━━ Texte de la page ━━

On a assisté au procès (fictif) de l’Etat français pour sa gestion du cyclone Chido à Mayotte

Simulation•A Nantes, des élèves de terminale ont mis en scène ce mardi un procès fictif pour inaction climatique opposant des victimes du cyclone de Chido à l’Etat français

euillez vous lever ! » Une trentaine de personnes réunies au sein d’un amphithéâtre de la faculté de droit, à Nantes, s’exécute. Une porte s’ouvre. Quatre jeunes magistrats arborant de parfaites toges rouges et noires s’installent à leur chaise. « La parole est au requérant », lance le juge, frappant le bois avec son marteau. L’affaire du jour ?

Une association représentant les victimes du cyclone Chido à Mayotte attaque l’Etat français devant la cour européenne des droits de l’homme pour la gestion de cette catastrophe naturelle qui a provoqué, selon le dernier bilan officiel, la mort d’au moins 40 personnes. Sauf que tout est fictif.

Car durant une heure ce mardi, des élèves de terminale du lycée public Guist’hau, à Nantes, en spécialité science économique et sociale, ont simulé un procès pour inaction climatique. Les adolescents se sont grandement inspirés de l’arrêt rendu par la Cour européenne des droits de l’homme le 9 avril 2024 qui a condamné la Suisse pour son manque d’action en faveur de la lutte contre le réchauffement climatique.

━━━
━━ Informations fournies ━━

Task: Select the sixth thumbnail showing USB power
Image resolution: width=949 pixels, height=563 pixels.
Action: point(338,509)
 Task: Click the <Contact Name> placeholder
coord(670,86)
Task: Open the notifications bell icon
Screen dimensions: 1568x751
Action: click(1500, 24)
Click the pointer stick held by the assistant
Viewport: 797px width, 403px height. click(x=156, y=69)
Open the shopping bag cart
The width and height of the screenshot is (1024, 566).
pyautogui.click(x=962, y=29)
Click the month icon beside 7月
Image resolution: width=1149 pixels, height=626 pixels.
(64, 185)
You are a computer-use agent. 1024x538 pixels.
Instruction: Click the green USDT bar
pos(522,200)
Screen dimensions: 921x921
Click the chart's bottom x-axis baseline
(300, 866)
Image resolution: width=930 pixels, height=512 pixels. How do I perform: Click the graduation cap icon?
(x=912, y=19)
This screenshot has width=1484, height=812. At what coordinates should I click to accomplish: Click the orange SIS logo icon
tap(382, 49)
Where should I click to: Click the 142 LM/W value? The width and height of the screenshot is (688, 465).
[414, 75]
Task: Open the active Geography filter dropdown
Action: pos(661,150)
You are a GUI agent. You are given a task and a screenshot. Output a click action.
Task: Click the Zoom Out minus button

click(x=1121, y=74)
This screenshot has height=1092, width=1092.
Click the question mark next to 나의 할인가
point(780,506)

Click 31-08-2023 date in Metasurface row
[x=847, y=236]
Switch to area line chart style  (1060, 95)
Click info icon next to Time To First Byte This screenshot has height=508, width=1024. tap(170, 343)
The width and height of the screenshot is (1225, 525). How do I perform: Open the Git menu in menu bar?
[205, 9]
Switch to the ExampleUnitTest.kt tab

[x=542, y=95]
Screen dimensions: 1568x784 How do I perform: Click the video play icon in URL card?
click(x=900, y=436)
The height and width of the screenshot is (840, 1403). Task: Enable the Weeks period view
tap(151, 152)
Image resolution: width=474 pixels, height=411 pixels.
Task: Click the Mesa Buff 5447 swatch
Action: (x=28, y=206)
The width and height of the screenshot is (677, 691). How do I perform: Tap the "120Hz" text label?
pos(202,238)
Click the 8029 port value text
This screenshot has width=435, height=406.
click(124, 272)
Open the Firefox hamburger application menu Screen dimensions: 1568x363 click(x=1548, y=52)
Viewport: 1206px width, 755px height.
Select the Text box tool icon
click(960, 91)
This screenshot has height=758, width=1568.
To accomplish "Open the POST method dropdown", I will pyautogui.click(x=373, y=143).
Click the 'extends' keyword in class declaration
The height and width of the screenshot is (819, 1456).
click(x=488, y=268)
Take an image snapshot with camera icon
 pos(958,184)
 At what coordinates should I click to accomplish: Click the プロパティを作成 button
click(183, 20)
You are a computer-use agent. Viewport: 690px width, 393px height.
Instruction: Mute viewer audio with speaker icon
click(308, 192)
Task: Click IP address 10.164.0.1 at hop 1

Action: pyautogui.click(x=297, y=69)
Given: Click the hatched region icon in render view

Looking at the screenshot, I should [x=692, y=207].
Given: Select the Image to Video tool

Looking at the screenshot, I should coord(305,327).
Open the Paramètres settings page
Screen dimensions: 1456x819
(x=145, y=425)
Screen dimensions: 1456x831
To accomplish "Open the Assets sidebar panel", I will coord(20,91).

━━━

:: Tâches à réaliser ::
a: Citez l'article sur le procès fictif entre « Car durant une » et « le réchauffement climatique. », ces deux passages inclus.
b: Selon l'article sur le procès fictif, quel pays la Cour européenne des droits de l'homme a-t-elle condamné le 9 avril 2024 ?
c: Rédigez la suite de l'article sur le procès fictif, à partir de sa dernière phrase.

:: Tâches résolues ::
a:
Car durant une heure ce mardi, des élèves de terminale du lycée public Guist’hau, à Nantes, en spécialité science économique et sociale, ont simulé un procès pour inaction climatique. Les adolescents se sont grandement inspirés de l’arrêt rendu par la Cour européenne des droits de l’homme le 9 avril 2024 qui a condamné la Suisse pour son manque d’action en faveur de la lutte contre le réchauffement climatique.

b: La Suisse.

c:
Une élève pointe les « lacunes » de la France
A tour de rôle, ces élèves, dont la plupart se destinent à des études de droit, se sont succédé à la « barre », récitant à toute vitesse leur plaidoirie inscrite sur une feuille. « N’est-il pas évident qu’un territoire à risque et propice aux aléas naturels doit être protégé ? » interroge une requérante de l’association, elle aussi inventée, Justice pour Mayotte. « Pourtant, ça n’a pas été le cas pour Mayotte. »

Elle pointe les « lacunes » de l’Etat vis-à-vis de la vulnérabilité d’un territoire qui n’a pas été préparé à un « tel phénomène météorologique ».

Toujours selon elle, la population de Mayotte n’a pas été suffisamment sensibilisée au risque naturel. En cause : le manque d’accès à l’éducation. « Une étude menée depuis 2015 par le Conseil économique social environnemental a dressé un constat terrifiant, voire alarmant : un tiers des plus de 15 ans n’ont jamais été scolarisés et 74 % des jeunes mahorais connaissent des difficultés de lecture. »

L’Etat condamné (fictivement) à verser 1 million d’euros
Les acteurs de ce faux procès se sont prêtés au jeu à fond, citant de nombreux articles de la convention européenne des droits de l’homme qu’ils estiment bafoués par la France.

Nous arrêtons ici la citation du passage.